Words by S.A.

A NOTE FROM CAIRO

Photography by M.S.
Styled by A.S.
Translated from English by K.Y.

Some weeks ago, I came across a Facebook post about journalist Soulafa Magdy, a political prisoner who was just recently released from months in remand detention. The post relayed a complaint by her family because Soulafa, while in custody, was stripped of her clothes, dragged naked across a cell floor and beaten so hard that she started bleeding from her vagina and was left without any medical care. The image of this incident passing on my timeline did not leave me for days. It made me fall silent through dinners, romantic conversations, car rides, and in the safety of my own home—which happens to be next door to a police station.

I believe that most women around me have also normalized that this is what crowds our minds: the pervasiveness of sexual violence on every plane, from the public to the private, in our context makes the task of writing an overview on the subject matter extremely complicated.

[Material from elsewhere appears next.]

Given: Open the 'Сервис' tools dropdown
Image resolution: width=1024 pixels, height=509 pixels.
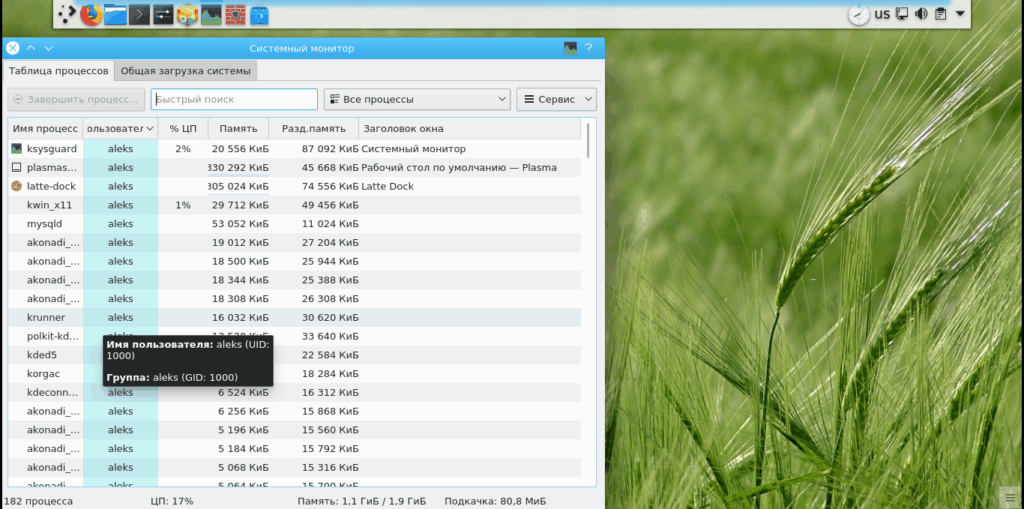Looking at the screenshot, I should (x=556, y=99).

I decided against presenting the ‘factsandfigures’ because the topic has warranted a special tab on the Mada Masr website titled “sexual assault”[1] for readers to browse through for journalistic accounts. I find myself more concerned with how we navigate the scale of a conversation that has become so overwhelmingly public with no safeguards for our personal, political or emotional lives. Every form of space has produced documented and broadcast incidents of brutal sexual violence, from luxury hotels to summer houses, clinics, on the street, in protests, and most consistently in the custody of the state. And it has become such an unbearable necessity to stay active, alert, engaged, angry, articulate, patient, consistent and principled every day, all at once. I sit down on a beach for breakfast, with blue water in view, and a man who puts his bag next to me is one of five accused gang rapists who were all just released due to insufficient evidence in the highest profile case to have come out of the last two years. Meanwhile, friends spent months in custody as witnesses to that case, neutral bystanders found themselves arbitrarily implicated in a fishnet that reaches far beyond the concerned parties to serve a larger political and moral rhetoric. [2] A queer man is accused of harassment, and calling him out on social media sends panic through an entire community in fear of violence from the state. We are overwhelmed. How are we to claim any success or any sense of satisfaction over a conviction for sexual assault when the state that metes out this justice is itself the single largest perpetrator of systematic sexual violence? And this patronizing duplicity makes us tread with so much fear and anxiety towards calling out for justice, while also questioning what form of justice we’re calling out for.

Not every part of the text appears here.